REQUIREMENTS: Rewrite all of the items below, replacing every occurrence of "[link]" with "[hyperlink]" and leaving everything else unchanged.

SUPPLIED MATERIAL:

═══

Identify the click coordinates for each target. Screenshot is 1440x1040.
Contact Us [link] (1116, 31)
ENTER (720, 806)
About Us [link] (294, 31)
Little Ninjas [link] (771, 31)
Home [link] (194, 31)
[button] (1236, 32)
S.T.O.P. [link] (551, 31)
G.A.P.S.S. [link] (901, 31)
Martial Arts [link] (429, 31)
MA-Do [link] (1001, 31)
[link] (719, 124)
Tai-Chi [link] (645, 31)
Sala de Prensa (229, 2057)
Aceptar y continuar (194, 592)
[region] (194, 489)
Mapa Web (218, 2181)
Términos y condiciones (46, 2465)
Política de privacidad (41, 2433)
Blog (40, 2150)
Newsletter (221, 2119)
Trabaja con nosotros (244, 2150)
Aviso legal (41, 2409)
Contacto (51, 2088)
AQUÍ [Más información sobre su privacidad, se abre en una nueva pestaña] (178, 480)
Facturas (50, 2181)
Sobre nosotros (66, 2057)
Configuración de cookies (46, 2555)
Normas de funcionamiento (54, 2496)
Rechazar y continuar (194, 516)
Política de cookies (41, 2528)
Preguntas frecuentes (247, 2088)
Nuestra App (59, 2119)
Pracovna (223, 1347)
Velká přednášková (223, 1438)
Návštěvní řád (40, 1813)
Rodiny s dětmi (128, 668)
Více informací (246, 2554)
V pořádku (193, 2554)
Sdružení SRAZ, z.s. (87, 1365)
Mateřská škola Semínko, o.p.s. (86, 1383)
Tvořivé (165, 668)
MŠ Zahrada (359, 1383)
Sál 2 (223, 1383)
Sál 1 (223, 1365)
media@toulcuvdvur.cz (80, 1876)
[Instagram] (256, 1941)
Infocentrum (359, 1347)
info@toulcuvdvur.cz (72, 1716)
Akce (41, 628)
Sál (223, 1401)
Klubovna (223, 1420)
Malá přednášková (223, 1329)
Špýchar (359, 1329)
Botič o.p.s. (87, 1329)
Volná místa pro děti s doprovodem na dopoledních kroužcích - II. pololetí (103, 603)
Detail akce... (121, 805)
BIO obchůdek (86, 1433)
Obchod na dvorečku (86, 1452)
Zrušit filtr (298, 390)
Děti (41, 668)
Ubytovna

═══

OUTPUT OF THE TASK:
Identify the click coordinates for each target. Screenshot is 1440x1040.
Contact Us [hyperlink] (1116, 31)
ENTER (720, 806)
About Us [hyperlink] (294, 31)
Little Ninjas [hyperlink] (771, 31)
Home [hyperlink] (194, 31)
[button] (1236, 32)
S.T.O.P. [hyperlink] (551, 31)
G.A.P.S.S. [hyperlink] (901, 31)
Martial Arts [hyperlink] (429, 31)
MA-Do [hyperlink] (1001, 31)
[hyperlink] (719, 124)
Tai-Chi [hyperlink] (645, 31)
Sala de Prensa (229, 2057)
Aceptar y continuar (194, 592)
[region] (194, 489)
Mapa Web (218, 2181)
Términos y condiciones (46, 2465)
Política de privacidad (41, 2433)
Blog (40, 2150)
Newsletter (221, 2119)
Trabaja con nosotros (244, 2150)
Aviso legal (41, 2409)
Contacto (51, 2088)
AQUÍ [Más información sobre su privacidad, se abre en una nueva pestaña] (178, 480)
Facturas (50, 2181)
Sobre nosotros (66, 2057)
Configuración de cookies (46, 2555)
Normas de funcionamiento (54, 2496)
Rechazar y continuar (194, 516)
Política de cookies (41, 2528)
Preguntas frecuentes (247, 2088)
Nuestra App (59, 2119)
Pracovna (223, 1347)
Velká přednášková (223, 1438)
Návštěvní řád (40, 1813)
Rodiny s dětmi (128, 668)
Více informací (246, 2554)
V pořádku (193, 2554)
Sdružení SRAZ, z.s. (87, 1365)
Mateřská škola Semínko, o.p.s. (86, 1383)
Tvořivé (165, 668)
MŠ Zahrada (359, 1383)
Sál 2 (223, 1383)
Sál 1 (223, 1365)
media@toulcuvdvur.cz (80, 1876)
[Instagram] (256, 1941)
Infocentrum (359, 1347)
info@toulcuvdvur.cz (72, 1716)
Akce (41, 628)
Sál (223, 1401)
Klubovna (223, 1420)
Malá přednášková (223, 1329)
Špýchar (359, 1329)
Botič o.p.s. (87, 1329)
Volná místa pro děti s doprovodem na dopoledních kroužcích - II. pololetí (103, 603)
Detail akce... (121, 805)
BIO obchůdek (86, 1433)
Obchod na dvorečku (86, 1452)
Zrušit filtr (298, 390)
Děti (41, 668)
Ubytovna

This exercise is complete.